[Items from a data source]
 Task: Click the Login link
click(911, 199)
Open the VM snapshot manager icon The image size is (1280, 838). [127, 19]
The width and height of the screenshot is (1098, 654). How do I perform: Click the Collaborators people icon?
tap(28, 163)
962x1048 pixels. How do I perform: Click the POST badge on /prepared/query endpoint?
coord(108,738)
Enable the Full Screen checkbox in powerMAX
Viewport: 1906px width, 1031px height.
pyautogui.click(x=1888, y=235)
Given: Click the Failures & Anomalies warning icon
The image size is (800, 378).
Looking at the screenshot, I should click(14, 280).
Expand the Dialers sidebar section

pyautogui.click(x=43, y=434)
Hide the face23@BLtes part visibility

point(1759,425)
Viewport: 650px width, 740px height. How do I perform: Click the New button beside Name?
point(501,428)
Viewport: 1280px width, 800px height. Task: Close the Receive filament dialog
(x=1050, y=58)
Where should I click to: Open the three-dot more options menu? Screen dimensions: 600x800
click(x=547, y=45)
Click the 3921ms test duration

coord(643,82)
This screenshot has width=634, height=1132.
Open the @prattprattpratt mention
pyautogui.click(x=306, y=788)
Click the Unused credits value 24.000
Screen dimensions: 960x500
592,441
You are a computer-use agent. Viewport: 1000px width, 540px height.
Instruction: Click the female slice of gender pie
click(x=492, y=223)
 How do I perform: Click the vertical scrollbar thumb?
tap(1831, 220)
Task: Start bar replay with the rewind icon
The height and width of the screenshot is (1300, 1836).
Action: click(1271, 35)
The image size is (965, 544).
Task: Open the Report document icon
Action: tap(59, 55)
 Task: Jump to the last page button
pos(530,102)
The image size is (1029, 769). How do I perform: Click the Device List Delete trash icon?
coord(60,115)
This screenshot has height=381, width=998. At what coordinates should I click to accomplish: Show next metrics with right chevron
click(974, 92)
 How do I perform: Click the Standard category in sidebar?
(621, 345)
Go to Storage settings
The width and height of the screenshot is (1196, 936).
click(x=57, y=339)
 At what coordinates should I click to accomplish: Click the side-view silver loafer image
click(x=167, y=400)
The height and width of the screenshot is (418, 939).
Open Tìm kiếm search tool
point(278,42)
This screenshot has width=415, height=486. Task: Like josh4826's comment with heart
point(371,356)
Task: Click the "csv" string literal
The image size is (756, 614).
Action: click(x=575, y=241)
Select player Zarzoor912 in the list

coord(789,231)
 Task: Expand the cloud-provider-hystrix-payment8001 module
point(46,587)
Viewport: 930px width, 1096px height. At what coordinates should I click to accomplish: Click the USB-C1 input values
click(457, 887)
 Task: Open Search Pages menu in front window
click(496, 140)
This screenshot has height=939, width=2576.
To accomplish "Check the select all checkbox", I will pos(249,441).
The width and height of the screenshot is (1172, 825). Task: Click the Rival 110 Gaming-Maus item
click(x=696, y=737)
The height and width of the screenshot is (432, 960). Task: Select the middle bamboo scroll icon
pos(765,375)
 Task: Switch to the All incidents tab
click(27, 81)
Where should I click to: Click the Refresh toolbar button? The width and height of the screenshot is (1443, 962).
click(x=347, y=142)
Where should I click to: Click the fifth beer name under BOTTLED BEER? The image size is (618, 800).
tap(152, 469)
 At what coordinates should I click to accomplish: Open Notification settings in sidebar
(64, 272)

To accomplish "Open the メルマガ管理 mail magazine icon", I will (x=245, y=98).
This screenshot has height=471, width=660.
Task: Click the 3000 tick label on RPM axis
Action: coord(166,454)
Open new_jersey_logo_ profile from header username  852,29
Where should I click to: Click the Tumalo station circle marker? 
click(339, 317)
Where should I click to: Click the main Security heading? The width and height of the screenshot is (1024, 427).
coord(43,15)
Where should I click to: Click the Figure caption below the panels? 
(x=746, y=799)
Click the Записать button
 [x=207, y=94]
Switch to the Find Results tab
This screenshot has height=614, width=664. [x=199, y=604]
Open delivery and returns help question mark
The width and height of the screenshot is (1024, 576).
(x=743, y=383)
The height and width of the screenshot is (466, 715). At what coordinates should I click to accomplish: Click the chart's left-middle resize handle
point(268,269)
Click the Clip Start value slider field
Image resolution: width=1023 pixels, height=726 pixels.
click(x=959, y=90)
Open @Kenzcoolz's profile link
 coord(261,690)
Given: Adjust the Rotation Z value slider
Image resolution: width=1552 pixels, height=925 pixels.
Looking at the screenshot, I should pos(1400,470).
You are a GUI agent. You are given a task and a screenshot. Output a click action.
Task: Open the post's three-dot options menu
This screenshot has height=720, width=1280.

- _Problem details_:
The records above need to be written out again. Keep them exact.

- _Response to this task_:
 Task: Click the Login link
click(911, 199)
Open the VM snapshot manager icon The image size is (1280, 838). [127, 19]
The width and height of the screenshot is (1098, 654). How do I perform: Click the Collaborators people icon?
tap(28, 163)
962x1048 pixels. How do I perform: Click the POST badge on /prepared/query endpoint?
coord(108,738)
Enable the Full Screen checkbox in powerMAX
Viewport: 1906px width, 1031px height.
pyautogui.click(x=1888, y=235)
Given: Click the Failures & Anomalies warning icon
The image size is (800, 378).
Looking at the screenshot, I should click(14, 280).
Expand the Dialers sidebar section

pyautogui.click(x=43, y=434)
Hide the face23@BLtes part visibility

point(1759,425)
Viewport: 650px width, 740px height. How do I perform: Click the New button beside Name?
point(501,428)
Viewport: 1280px width, 800px height. Task: Close the Receive filament dialog
(x=1050, y=58)
Where should I click to: Open the three-dot more options menu? Screen dimensions: 600x800
click(x=547, y=45)
Click the 3921ms test duration

coord(643,82)
This screenshot has width=634, height=1132.
Open the @prattprattpratt mention
pyautogui.click(x=306, y=788)
Click the Unused credits value 24.000
Screen dimensions: 960x500
592,441
You are a computer-use agent. Viewport: 1000px width, 540px height.
Instruction: Click the female slice of gender pie
click(x=492, y=223)
 How do I perform: Click the vertical scrollbar thumb?
tap(1831, 220)
Task: Start bar replay with the rewind icon
The height and width of the screenshot is (1300, 1836).
Action: click(1271, 35)
The image size is (965, 544).
Task: Open the Report document icon
Action: tap(59, 55)
 Task: Jump to the last page button
pos(530,102)
The image size is (1029, 769). How do I perform: Click the Device List Delete trash icon?
coord(60,115)
This screenshot has height=381, width=998. At what coordinates should I click to accomplish: Show next metrics with right chevron
click(974, 92)
 How do I perform: Click the Standard category in sidebar?
(621, 345)
Go to Storage settings
The width and height of the screenshot is (1196, 936).
click(x=57, y=339)
 At what coordinates should I click to accomplish: Click the side-view silver loafer image
click(x=167, y=400)
The height and width of the screenshot is (418, 939).
Open Tìm kiếm search tool
point(278,42)
This screenshot has width=415, height=486. Task: Like josh4826's comment with heart
point(371,356)
Task: Click the "csv" string literal
The image size is (756, 614).
Action: click(x=575, y=241)
Select player Zarzoor912 in the list

coord(789,231)
 Task: Expand the cloud-provider-hystrix-payment8001 module
point(46,587)
Viewport: 930px width, 1096px height. At what coordinates should I click to accomplish: Click the USB-C1 input values
click(457, 887)
 Task: Open Search Pages menu in front window
click(496, 140)
This screenshot has height=939, width=2576.
To accomplish "Check the select all checkbox", I will pos(249,441).
The width and height of the screenshot is (1172, 825). Task: Click the Rival 110 Gaming-Maus item
click(x=696, y=737)
The height and width of the screenshot is (432, 960). Task: Select the middle bamboo scroll icon
pos(765,375)
 Task: Switch to the All incidents tab
click(27, 81)
Where should I click to: Click the Refresh toolbar button? The width and height of the screenshot is (1443, 962).
click(x=347, y=142)
Where should I click to: Click the fifth beer name under BOTTLED BEER? The image size is (618, 800).
tap(152, 469)
 At what coordinates should I click to accomplish: Open Notification settings in sidebar
(64, 272)

To accomplish "Open the メルマガ管理 mail magazine icon", I will (x=245, y=98).
This screenshot has height=471, width=660.
Task: Click the 3000 tick label on RPM axis
Action: coord(166,454)
Open new_jersey_logo_ profile from header username  852,29
Where should I click to: Click the Tumalo station circle marker? 
click(339, 317)
Where should I click to: Click the main Security heading? The width and height of the screenshot is (1024, 427).
coord(43,15)
Where should I click to: Click the Figure caption below the panels? 
(x=746, y=799)
Click the Записать button
 [x=207, y=94]
Switch to the Find Results tab
This screenshot has height=614, width=664. [x=199, y=604]
Open delivery and returns help question mark
The width and height of the screenshot is (1024, 576).
(x=743, y=383)
The height and width of the screenshot is (466, 715). At what coordinates should I click to accomplish: Click the chart's left-middle resize handle
point(268,269)
Click the Clip Start value slider field
Image resolution: width=1023 pixels, height=726 pixels.
click(x=959, y=90)
Open @Kenzcoolz's profile link
 coord(261,690)
Given: Adjust the Rotation Z value slider
Image resolution: width=1552 pixels, height=925 pixels.
Looking at the screenshot, I should pos(1400,470).
You are a GUI agent. You are given a task and a screenshot. Output a click action.
Task: Open the post's three-dot options menu
This screenshot has height=720, width=1280.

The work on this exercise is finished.